A few weeks ago I embarked on a homemade tahini experiment for Food52’s Small Batch column. You can read all about my findings here, and also get the recipe for creamy or coarse tahini paste. As a result of my tinkering, I was left with a LOT of small jars of tahini.
When I first got back from Chef Race earlier this summer, I was delirious and hungry. My appetite had gotten completely screwy, to the point where I could barely finish an entrée on my own. This probably thrilled most of my friends, since I usually finish my entrée and then reach over and start on theirs without asking. When I finally made it out to my parents’ house on Martha’s Vineyard, I was ready for some good healthy food and some pampering.
My first lunch is pictured here – a smorgasbord of mommy-esque leftover pickings. The best part about it was the tahini sauce that I slathered on everything. She made up a pitcher of it, and we worked our way through the lot as the week progressed, and I slowly managed to put all the meat back on my bones (and then some).

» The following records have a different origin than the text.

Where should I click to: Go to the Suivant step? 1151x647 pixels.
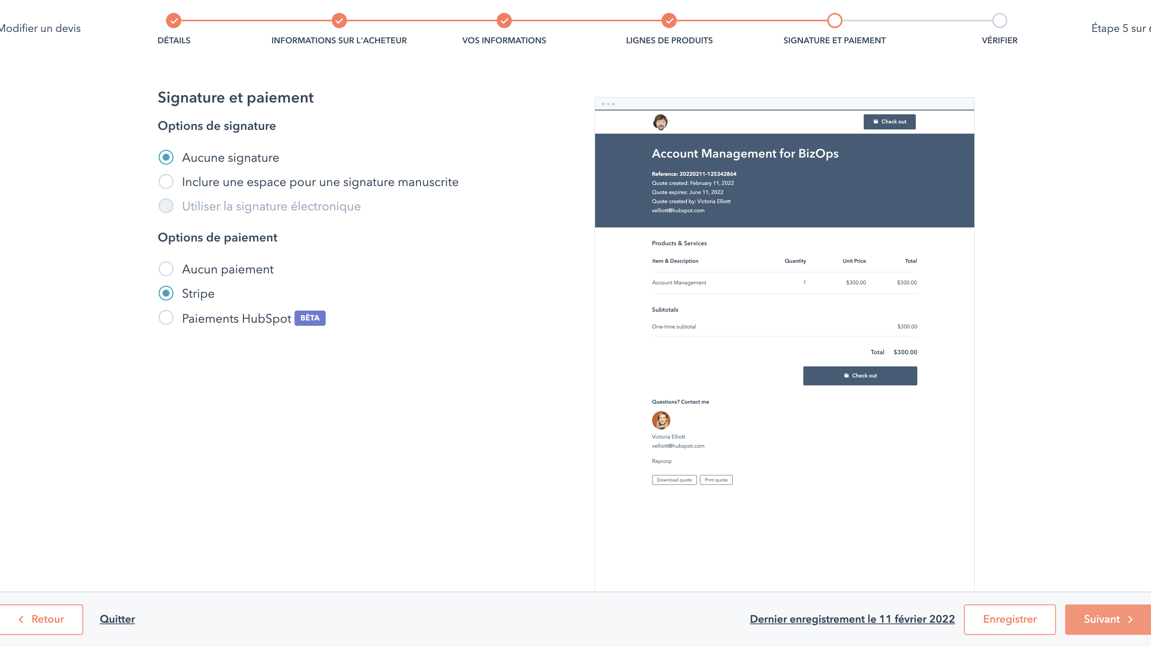(1107, 619)
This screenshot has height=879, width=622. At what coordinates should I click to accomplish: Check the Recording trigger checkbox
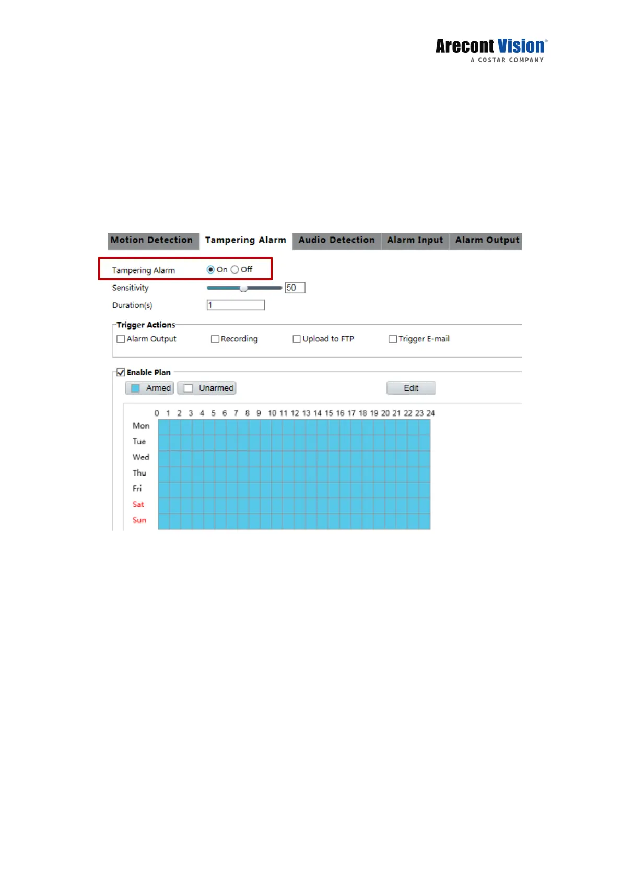click(215, 339)
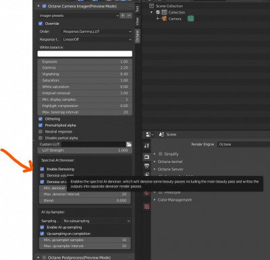Enable Denoising checkbox in Spectral AI Denoiser
This screenshot has width=270, height=260.
42,169
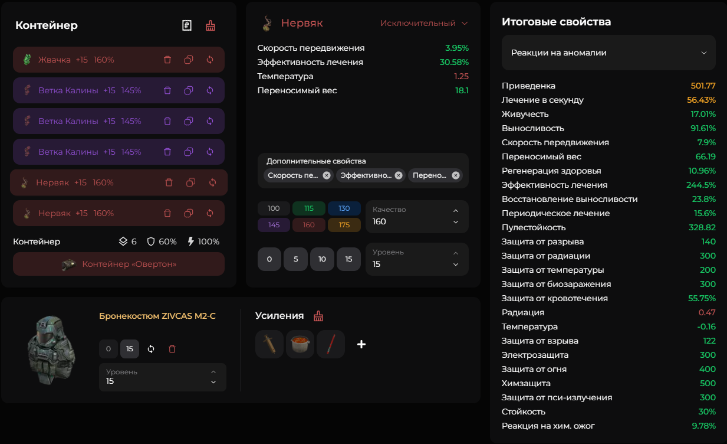
Task: Click the stew pot boost thumbnail
Action: 300,344
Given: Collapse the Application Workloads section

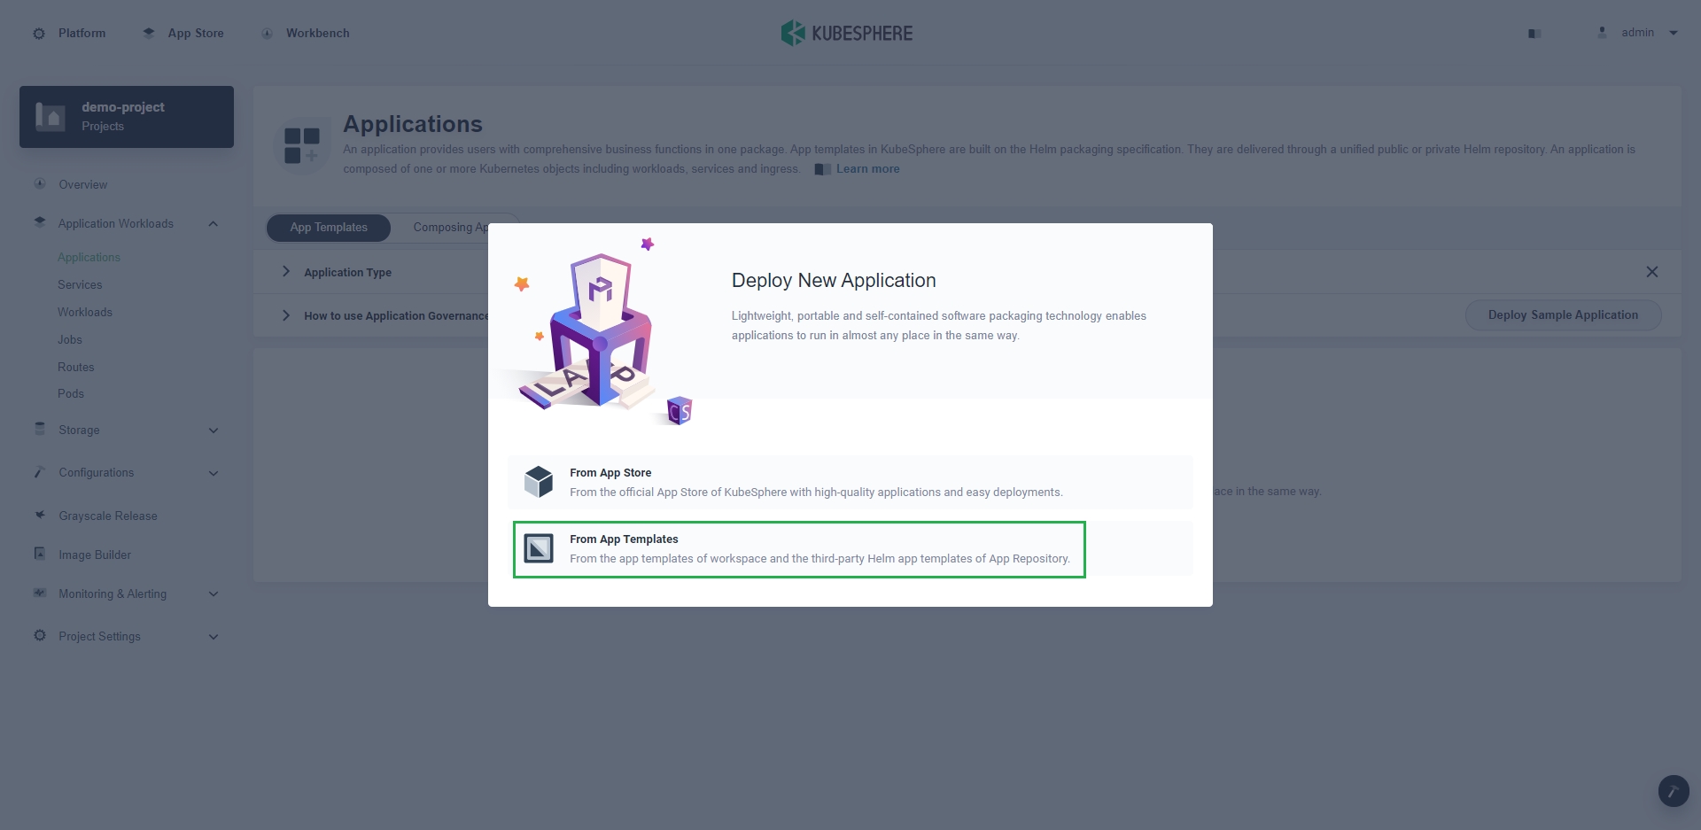Looking at the screenshot, I should [214, 223].
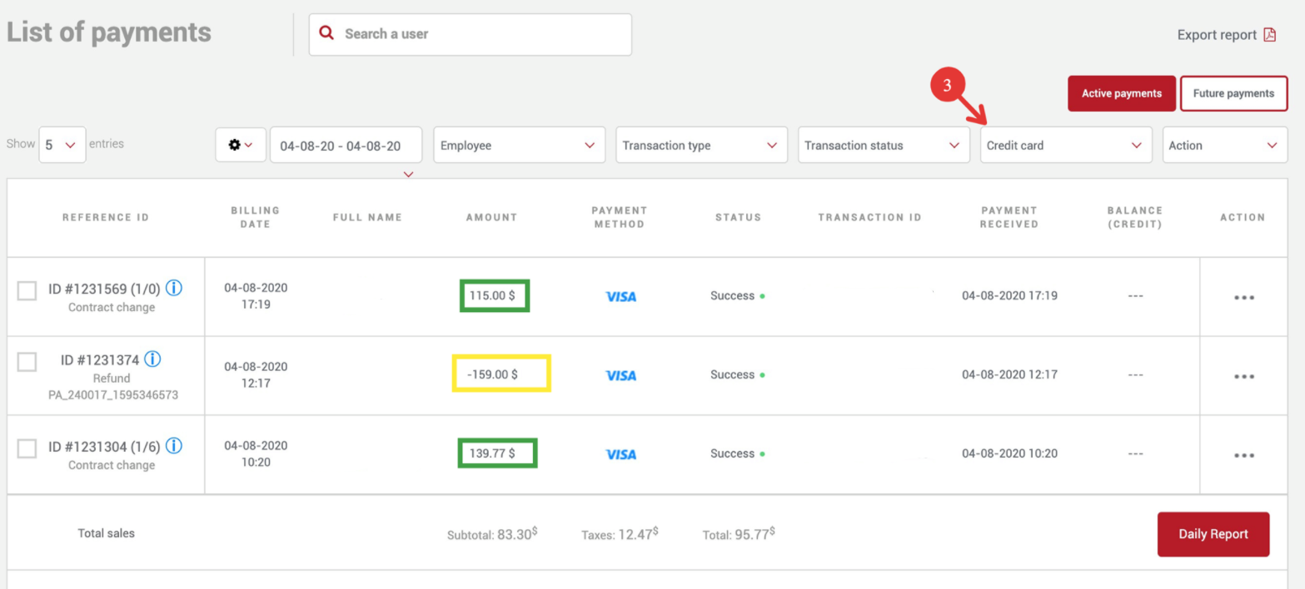Select the checkbox for refund ID #1231374

pyautogui.click(x=27, y=362)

One of the dishes we made were these baked fish packets, drizzled with a little wine and tahini sauce. It was a great Middle Eastern spin on a classic papillote, and one that I am definitely going to employ, 10 times over, with all the tahini left in my fridge. I tried it out again during one of my at-home healthy cooking classes with a client, drizzling the lemon and tahini separately, and letting the sauce form on its own in the packet. If you’re going the homemade route and have trouble drizzling the tahini, feel free to add some water or oil to loosen it up – or you can simply slather the fish with it, which might not be as attractive, but will taste equally delicious.

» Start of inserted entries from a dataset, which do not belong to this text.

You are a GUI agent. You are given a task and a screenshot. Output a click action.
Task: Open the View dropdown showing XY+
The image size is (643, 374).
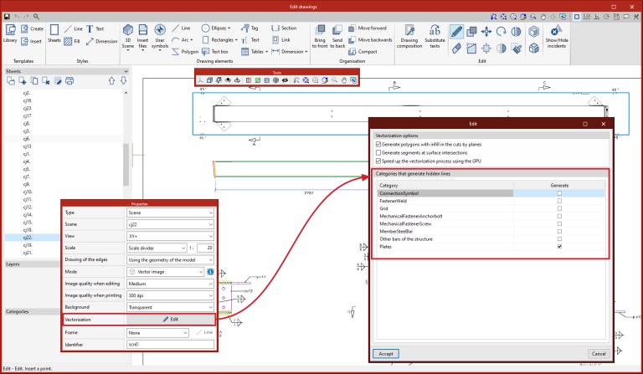(170, 236)
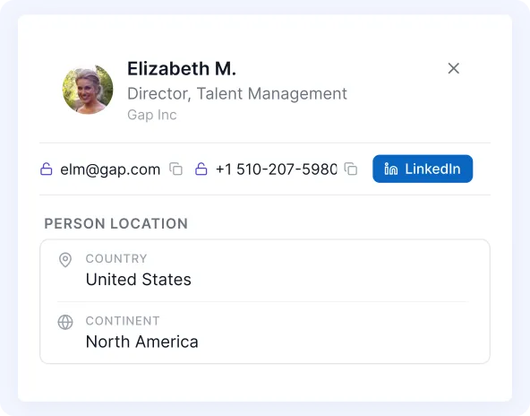Click the name heading Elizabeth M.
Viewport: 530px width, 416px height.
pyautogui.click(x=182, y=69)
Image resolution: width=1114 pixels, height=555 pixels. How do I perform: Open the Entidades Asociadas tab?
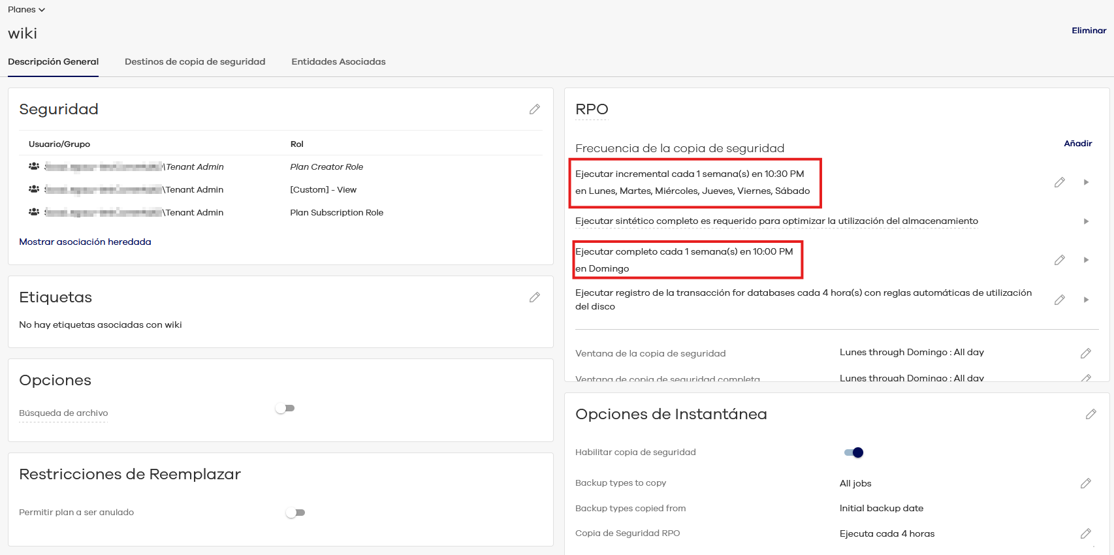click(338, 62)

Make sure to check out my recipe on Food52, and if you too intentionally find yourself up to your ears in tahini, give this fish a go. It’s just the kind of guilt-free dish that you can eat your body weight in if, say, you wind up ravenous and insatiable after a wacky reality TV show.
There are so many wonderful variations to this dish. I’ve made them with halved cherry tomatoes in addition to or instead of the zucchini. It’s a great one-packet meal served alongside crusty bread. Quinoa Tabouli is also an excellent side dish. Spoon some directly into the packets so the grains soak up the sauce, and eat away.
- 2 lemons
- 1/3 cup tahini paste, homemade or store bought
- 4 thyme sprigs
- 1 large shallot, thinly sliced
- 1 cup diced zucchini (from 1 small)
- 1 pint cherry tomatoes, halved (optional)
- 2 tablespoons parsley leaves (optional)
- Two 6-ounce skinless halibut fillets (or any semi-firm white fish – cod, hake, or haddock)
- parchment paper
- Preheat the oven to 400 degrees F.
- Thinly slice one of the lemons into 8 or so rounds and set aside.
- Combine the juice from the remaining lemon with the tahini in a small mixing bowl. The mixture will seize up almost immediately into a thick paste. Add 1/3 cup water and whisk until smooth, adding more water until the sauce is the consistency of ranch dressing. Season to taste with salt.
- Place two 15×12 inch sheets of parchment paper on a rimmed baking sheet. Fold each sheet in half lengthwise, then reopen the paper.
- Arrange the lemon slices on one side of each of the sheets. Top with two thyme sprigs, followed by the fish fillets. Scatter the shallot, zucchini, and cherry tomatoes (if using) around the fish. Season everything generously with salt and pepper, and drizzle with olive oil.
- Fold the parchment over the fish and crimp the edges like a pie crust until the packets are tightly sealed.
- Bake in the oven for 10 minutes, until the fish is flaky and cooked through. Allow to cool for a few minutes before opening, then serve immediately directly in the packets. Garnish with fresh parsley and top with the lemon-tahini sauce.